We need these interpretations. The immensity of the divine energy is just too big to engage and feel the comfort and solace that religion offers. Having a personal relationship with God is only possible when God is squeezed down a bit, into a form that we can conceptualize having a personal relationship with. So we humanize the divine energy. Some religions are monotheistic, and give one face of God their full attention. While others simply spread out the realms of symbolic control, creating multiple faces and personalities for us to engage.

Whether your face of the divine is a multi-armed Hindu deity, the kami of the stream near your home, the Virgin of Guadalupe, or your own higher spirit, we are all just seeking a personified form to engage with. As we are made by divine energy, the worship and energy of human beings creates a real and tangible presence for the forms and faces that we have created for the divine. These faces of God are not stagnant, but they can and do exist separately and distinctly from our own personal experience because they are and have been conceived of by other human beings. With each ritual calling, we are making and remaking our Gods just as they are making and remaking us.
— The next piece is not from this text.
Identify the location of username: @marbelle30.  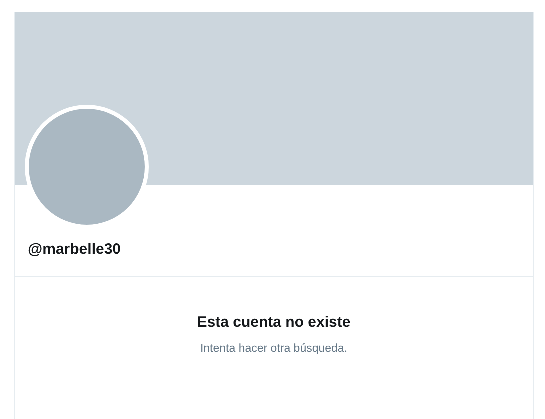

In the end, I believe that divine energy is the sum of all of us, along with all the animals and the plants and the whole wide universe. It is the spark of distant stars and the reproduction of the smallest bacteria. It is life and death and the shifting movement of existence here and everywhere, in this moment and in all moments before and after it. I believe that this whole is greater than the sum of these little parts and that collectively, we are conscious. I believe in a pattern, a tapestry of life in which we all play our part. We can make choices in this, but we have a part to play and there are pieces in our lives that guide us. And in all of this, different Gods are just convenient faces, ways to engage an unknowable energy.

The way I see it, God doesn’t care or even acknowledge the differences in our practices. Only human beings, with our limited sight and infinite distractions, could come up with a way to make such a small difference into a reason for centuries of war, dominance, and animosity.